I hate that he’s right.

Hate even more that I liked watching his jaw tick when Joker checked me out.

Fuck, girl, you’re only reacting like this because you haven’t had a man for the past five years.

Sucking in a breath, my nostrils flare as my gaze catches on a section I missed last night—a hidden panel sliding open to reveal rows of casual wear. Because of course the perfectionist Russian would have a secret compartment for his fucking sweatpants.

The closet is a testament to expensive taste and control issues—everything arranged by color, texture, season. Probably alphabetized, too. I run my fingers along a row of identical black suits.

“Let’s see how you like someone messing up your perfect system, Kuznetsov.”

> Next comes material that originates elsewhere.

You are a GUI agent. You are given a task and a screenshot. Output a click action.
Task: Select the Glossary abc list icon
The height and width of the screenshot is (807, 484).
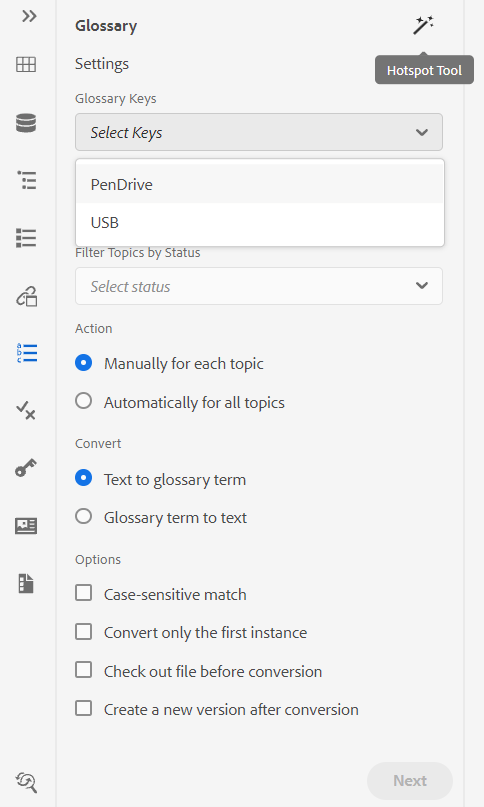point(26,353)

I grab the first pair of joggers I find—charcoal cashmere because of course they are—and yank them on. They slip past my hips immediately. Great. I cinch the drawstring as tight as it’ll go, bunching the fabric until I look like I’m wearing a garbage bag. A very expensive garbage bag.

Next comes the hoodie hunt. I pick the bulkiest one I can find, dark blue with some Cyrillic text I can’t read. It smells like him—cedar and something darker, dangerous. I absolutely do not inhale deeper as I pull it over my head.

The end result in the mirror is ridiculous. I’m drowning in fabric, looking like a kid playing dress-up in Daddy’s clothes. The thought makes me snort. Leonid would hate being calledDaddy.

Unless…

No. Not going there.

I roll up the sleeves eight times before my hands appear. The pants are a lost cause, pooling around my feet like I’m standingin a fabric puddle. But at least nothing’s showing through anymore.

“Take that, you controlling bastard,” I mutter, then immediately remember the cameras he probably has everywhere. “And yes, I’m talking to you, creep.”

I flip off the nearest corner of the ceiling for good measure.